Surprisingly, history shows that the government of the day in recent times has had a limited impact upon the medium to long term performance of the UK property market. Aside from a bit of tinkering at the edges all governments seem determined to support the UK property market in the longer term whether by financial incentives or by limiting the number of new builds.


UK base rates

The Bank of England suggested on numerous occasions during 2014 that base rates were on the verge of increasing and this would have an impact on the UK property market. The situation at the moment, with UK base rates at a record low of 0.5%, seems to be that base rates could maintain this level during the bulk of 2015. If the property market were to move forward again then we might see a slight increase in base rates but it will take many years to get back towards the levels seen prior to the worldwide economic crisis.

In many ways cheap finance is funding the UK property market, and other investment markets, but there will be a significant impact as and when UK base rates increase. Whether those looking to invest in the UK property market at this moment in time have considered an increase in base rates in the medium term is certainly debatable.

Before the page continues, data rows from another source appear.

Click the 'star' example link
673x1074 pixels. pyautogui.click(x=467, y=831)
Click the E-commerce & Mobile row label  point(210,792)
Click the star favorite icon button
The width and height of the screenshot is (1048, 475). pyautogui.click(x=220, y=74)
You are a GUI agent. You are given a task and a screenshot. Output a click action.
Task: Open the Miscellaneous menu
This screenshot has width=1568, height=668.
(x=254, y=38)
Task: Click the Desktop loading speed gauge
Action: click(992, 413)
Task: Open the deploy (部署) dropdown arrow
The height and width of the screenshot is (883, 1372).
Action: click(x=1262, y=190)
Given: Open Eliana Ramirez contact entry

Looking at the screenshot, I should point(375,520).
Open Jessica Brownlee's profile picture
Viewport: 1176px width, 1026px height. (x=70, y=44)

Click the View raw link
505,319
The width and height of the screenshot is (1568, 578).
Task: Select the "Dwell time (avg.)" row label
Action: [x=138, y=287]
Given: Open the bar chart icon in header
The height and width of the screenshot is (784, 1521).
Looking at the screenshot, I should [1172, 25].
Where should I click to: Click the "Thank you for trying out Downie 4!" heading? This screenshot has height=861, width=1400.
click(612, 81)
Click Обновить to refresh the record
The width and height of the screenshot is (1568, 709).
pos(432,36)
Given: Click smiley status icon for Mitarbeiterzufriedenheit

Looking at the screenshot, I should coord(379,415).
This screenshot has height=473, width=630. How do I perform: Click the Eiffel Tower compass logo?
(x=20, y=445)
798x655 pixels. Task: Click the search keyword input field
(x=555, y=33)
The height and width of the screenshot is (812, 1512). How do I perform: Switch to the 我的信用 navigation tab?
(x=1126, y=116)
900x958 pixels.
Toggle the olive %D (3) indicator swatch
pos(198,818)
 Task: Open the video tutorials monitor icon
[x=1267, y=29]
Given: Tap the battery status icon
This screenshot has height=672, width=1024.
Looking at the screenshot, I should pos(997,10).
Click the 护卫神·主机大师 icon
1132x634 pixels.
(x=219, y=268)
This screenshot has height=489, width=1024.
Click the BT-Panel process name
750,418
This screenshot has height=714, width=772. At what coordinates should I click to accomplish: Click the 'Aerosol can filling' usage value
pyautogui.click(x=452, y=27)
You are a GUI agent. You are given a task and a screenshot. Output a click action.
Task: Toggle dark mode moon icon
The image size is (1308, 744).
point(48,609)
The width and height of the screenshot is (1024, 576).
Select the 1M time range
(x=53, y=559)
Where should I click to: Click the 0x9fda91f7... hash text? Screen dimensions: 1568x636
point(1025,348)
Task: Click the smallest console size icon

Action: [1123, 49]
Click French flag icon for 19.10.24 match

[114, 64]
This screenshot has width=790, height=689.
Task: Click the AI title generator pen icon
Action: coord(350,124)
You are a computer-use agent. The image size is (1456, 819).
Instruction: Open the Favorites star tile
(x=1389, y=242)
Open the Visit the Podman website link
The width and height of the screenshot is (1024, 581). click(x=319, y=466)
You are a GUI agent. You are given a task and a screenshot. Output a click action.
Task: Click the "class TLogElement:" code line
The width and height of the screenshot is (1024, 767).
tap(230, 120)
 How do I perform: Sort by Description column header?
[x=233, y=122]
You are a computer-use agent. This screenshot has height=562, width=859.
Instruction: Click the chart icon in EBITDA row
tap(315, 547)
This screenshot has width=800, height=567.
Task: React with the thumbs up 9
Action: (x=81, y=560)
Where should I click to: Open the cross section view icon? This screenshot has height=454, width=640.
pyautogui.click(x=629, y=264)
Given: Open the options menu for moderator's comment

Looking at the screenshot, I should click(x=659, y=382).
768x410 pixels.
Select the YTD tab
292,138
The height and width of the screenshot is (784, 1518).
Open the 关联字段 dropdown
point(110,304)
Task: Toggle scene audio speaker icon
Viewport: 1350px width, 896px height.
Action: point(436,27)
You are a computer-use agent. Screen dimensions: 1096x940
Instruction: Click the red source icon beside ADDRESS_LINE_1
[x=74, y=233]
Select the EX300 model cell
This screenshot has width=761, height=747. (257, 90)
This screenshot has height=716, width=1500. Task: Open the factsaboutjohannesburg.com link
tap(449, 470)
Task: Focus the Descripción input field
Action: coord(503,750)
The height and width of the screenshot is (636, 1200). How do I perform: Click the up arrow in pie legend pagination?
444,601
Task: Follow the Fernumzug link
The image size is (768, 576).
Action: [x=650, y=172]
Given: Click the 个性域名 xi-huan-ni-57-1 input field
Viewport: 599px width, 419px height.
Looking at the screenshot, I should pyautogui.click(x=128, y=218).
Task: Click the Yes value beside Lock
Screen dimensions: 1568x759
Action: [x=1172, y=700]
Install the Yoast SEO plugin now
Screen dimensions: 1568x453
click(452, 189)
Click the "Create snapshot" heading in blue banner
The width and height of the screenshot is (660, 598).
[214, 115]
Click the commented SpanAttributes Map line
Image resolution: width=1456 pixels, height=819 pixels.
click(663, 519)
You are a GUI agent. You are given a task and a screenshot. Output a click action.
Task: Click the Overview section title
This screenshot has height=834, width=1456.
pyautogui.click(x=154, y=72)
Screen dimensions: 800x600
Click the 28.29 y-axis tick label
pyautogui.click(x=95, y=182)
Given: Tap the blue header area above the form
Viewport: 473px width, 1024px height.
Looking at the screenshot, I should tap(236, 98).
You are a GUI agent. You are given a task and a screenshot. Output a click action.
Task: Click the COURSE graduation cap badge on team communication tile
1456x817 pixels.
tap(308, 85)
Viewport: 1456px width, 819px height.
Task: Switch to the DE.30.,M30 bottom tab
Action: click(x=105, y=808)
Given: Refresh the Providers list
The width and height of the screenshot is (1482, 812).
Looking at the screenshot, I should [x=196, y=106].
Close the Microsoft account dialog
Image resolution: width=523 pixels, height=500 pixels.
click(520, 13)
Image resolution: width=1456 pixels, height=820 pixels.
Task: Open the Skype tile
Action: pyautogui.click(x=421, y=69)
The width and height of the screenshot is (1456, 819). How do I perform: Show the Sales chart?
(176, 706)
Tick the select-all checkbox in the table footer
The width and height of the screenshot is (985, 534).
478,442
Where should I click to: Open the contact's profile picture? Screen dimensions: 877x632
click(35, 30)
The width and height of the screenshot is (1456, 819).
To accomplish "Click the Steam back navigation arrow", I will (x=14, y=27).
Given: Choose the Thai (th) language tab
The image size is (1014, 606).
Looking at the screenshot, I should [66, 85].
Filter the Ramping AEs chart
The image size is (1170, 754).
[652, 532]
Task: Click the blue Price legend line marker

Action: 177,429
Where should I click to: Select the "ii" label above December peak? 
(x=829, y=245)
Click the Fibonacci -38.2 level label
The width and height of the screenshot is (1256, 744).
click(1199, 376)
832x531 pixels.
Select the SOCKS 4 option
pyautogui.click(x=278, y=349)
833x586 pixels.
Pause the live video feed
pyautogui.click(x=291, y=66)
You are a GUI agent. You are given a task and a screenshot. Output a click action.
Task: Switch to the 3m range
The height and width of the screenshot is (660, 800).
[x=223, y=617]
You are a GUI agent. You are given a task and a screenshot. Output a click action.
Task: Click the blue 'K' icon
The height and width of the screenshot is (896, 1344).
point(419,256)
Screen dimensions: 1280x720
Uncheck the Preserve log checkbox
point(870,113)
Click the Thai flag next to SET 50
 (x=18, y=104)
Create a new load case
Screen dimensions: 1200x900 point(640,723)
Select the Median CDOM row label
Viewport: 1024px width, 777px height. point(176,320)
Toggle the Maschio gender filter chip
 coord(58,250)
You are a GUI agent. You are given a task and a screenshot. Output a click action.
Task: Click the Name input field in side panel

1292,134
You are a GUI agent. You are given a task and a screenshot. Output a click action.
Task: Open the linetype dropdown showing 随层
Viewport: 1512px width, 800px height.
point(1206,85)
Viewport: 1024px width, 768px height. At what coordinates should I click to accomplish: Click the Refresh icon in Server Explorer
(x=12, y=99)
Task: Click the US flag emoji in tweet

Source: www.propertyforum.com

Sunday, 4 January 2015

UK property prices 'set for further increase in 2015'

 

Estate agents are likely to see the average valuation on properties across the country increase once again in 2015.

This is according to Stuart Law, chief executive of the buy-to-let company Assetz, who told Property Reporter that he expects the UK average house price to increase by around seven per cent in 2015.

Stamp duty changes and annuity legislation updates that are coming into force early next year are likely to help drive interest in further property investment, with the strong momentum seen in London during 2014 likely to spread across the rest of the country in the year ahead.

This is set to happen due to the prevalence of young professionals, who would previously have been based in London, finding themselves are priced out of the property market in the capital, leading them to migrate to regional hubs such as Birmingham, where they will benefit from more affordable costs and a vibrant culture.

Mr Law said: "Although London has led the way through most of 2014, the capital is now cooling and 2015 will see UK regions playing a long-awaited catch up, helping to balance the effect of the London slowdown."

As such, the expert advised buy-to-let investors to seek property in areas with high levels of employment, such as affluent suburbs or city centres, to access a growing market of cash-rich tenants. Scotland is also likely to see a fresh resurgence in property price growth, now that the uncertainty surrounding the country in the run-up to the recent referendum on independence has been dispelled.

Property sector stakeholders were also advised to look to smaller housebuilders to become an increasingly important supply of new homes, particularly in the development of smaller parcels of land that are deemed less attractive to large developers.

This could be an important step towards helping the country address its long-term housing shortfall issue, with a recent National Association of Estate Agents survey suggesting that housing demand will continue to outweigh supply in 2015.